Infrastructure as Code (IaC) Scanning Explained: Terraform, CloudFormation, Kubernetes

Misconfigured S3 buckets exposing terabytes of customer records. Kubernetes admin endpoints reachable from the public internet. IAM policies with "Action": "*" attached to roles assumed by anonymous Lambda triggers. The most expensive cloud breaches of the last five years did not start with a clever zero-day in the application code. They started with a single line in a Terraform file, a CloudFormation template, or a Kubernetes manifest that nobody reviewed before terraform apply was run. Infrastructure as Code has been the dominant cloud provisioning model for nearly a decade, but the security tooling that scans those config files for dangerous patterns is still missing from a surprising number of CI pipelines. This post explains what IaC scanning is, why it has become non-negotiable, and which tools to evaluate.

What IaC Scanning Is

IaC scanning is static analysis applied to declarative infrastructure configuration files before they are deployed. Where SAST analyzes application source code for vulnerabilities, IaC scanners parse the same files your provisioning tools read -- Terraform HCL, CloudFormation YAML and JSON, Kubernetes manifests, Helm charts, Dockerfiles, Ansible playbooks, ARM templates, Pulumi programs -- and flag patterns that indicate insecure infrastructure.

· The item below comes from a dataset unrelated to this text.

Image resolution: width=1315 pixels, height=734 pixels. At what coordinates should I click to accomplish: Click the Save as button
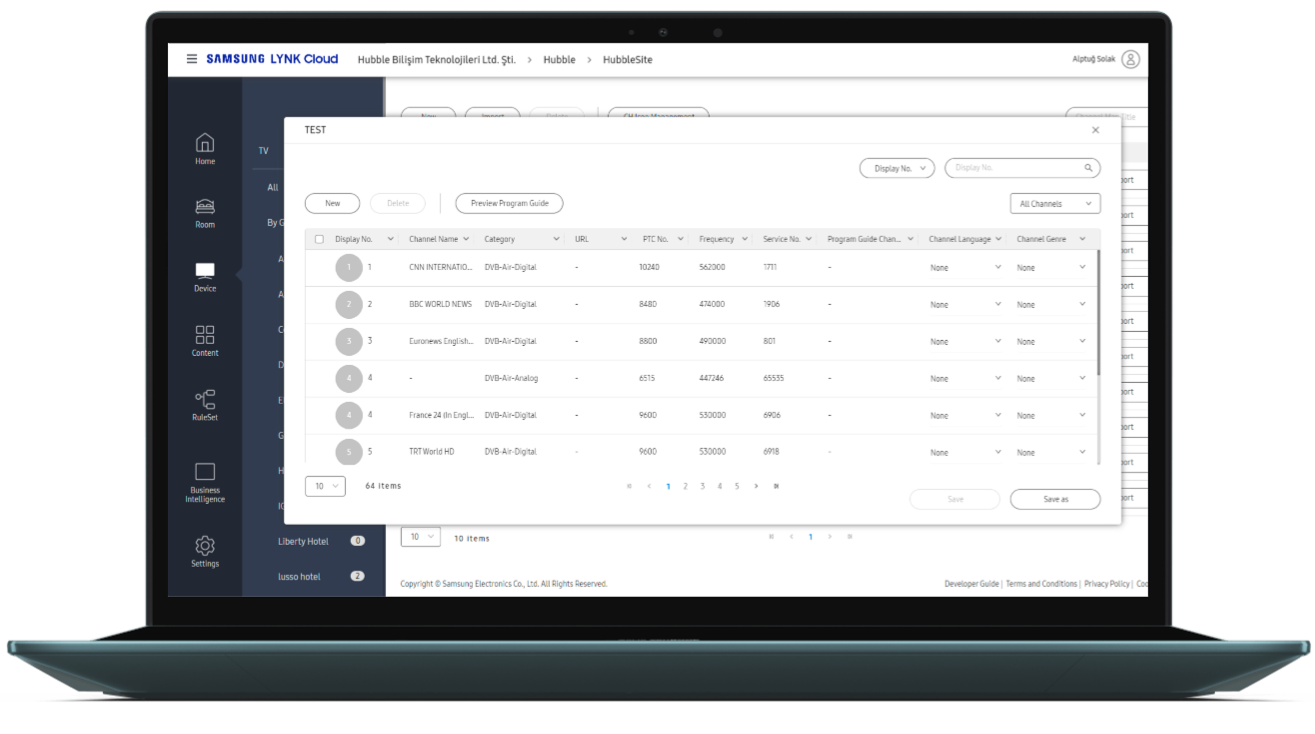click(1055, 499)
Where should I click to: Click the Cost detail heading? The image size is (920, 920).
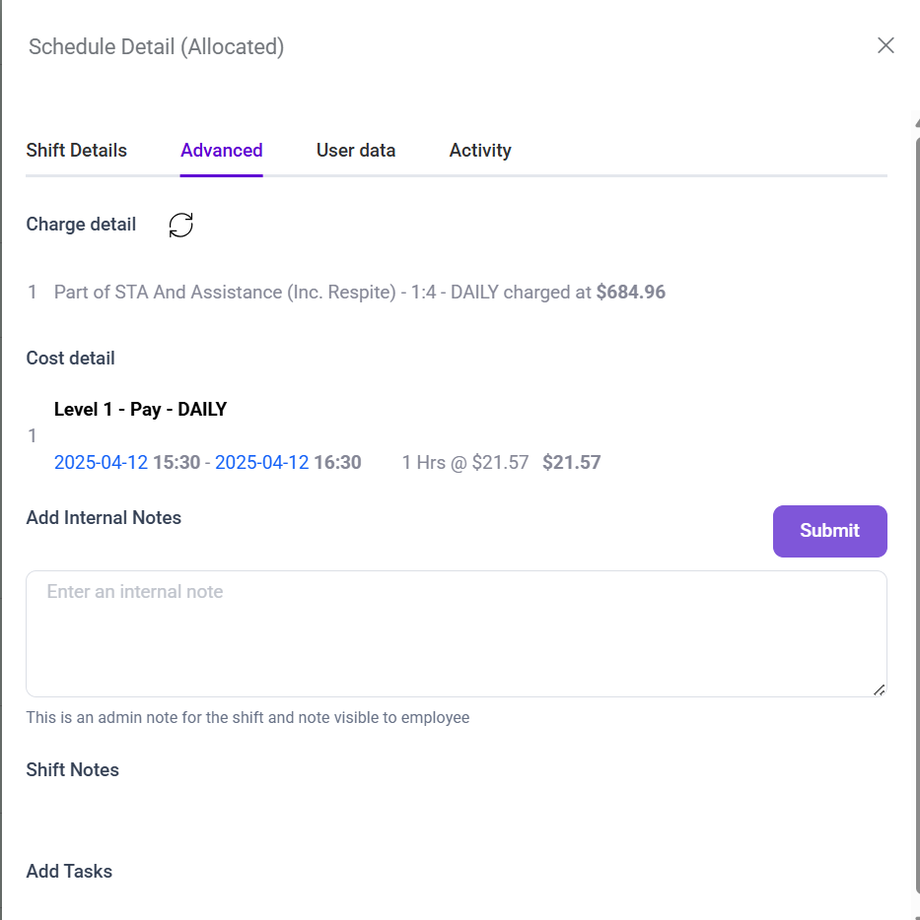70,358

The analysis is rule-based. Each scanner ships with hundreds to thousands of policies that encode known-bad patterns: an S3 bucket without server-side encryption, a security group allowing 0.0.0.0/0 on port 22, a Kubernetes pod running with privileged: true, an RDS instance with public accessibility enabled, an IAM policy granting "Resource": "*" on sensitive actions. The scanner walks the configuration graph, evaluates each resource against the rule set, and returns findings with severity, file location, and a suggested fix.

What makes this category distinct from runtime cloud security posture management (CSPM) is the timing. CSPM tools query your cloud provider APIs and report on what is currently deployed. IaC scanners catch the same misconfigurations one phase earlier -- before the resource exists -- which is the difference between a pre-merge code review comment and an active production incident.

Why You Need It

The shift from clicking through the AWS console to declaring resources in Terraform was a productivity revolution. It also moved the security review surface from a handful of senior engineers with console access to every developer who can open a pull request. A single pull request can now provision an entire VPC, three Kubernetes clusters, and two dozen IAM roles. The blast radius of a careless commit has grown dramatically.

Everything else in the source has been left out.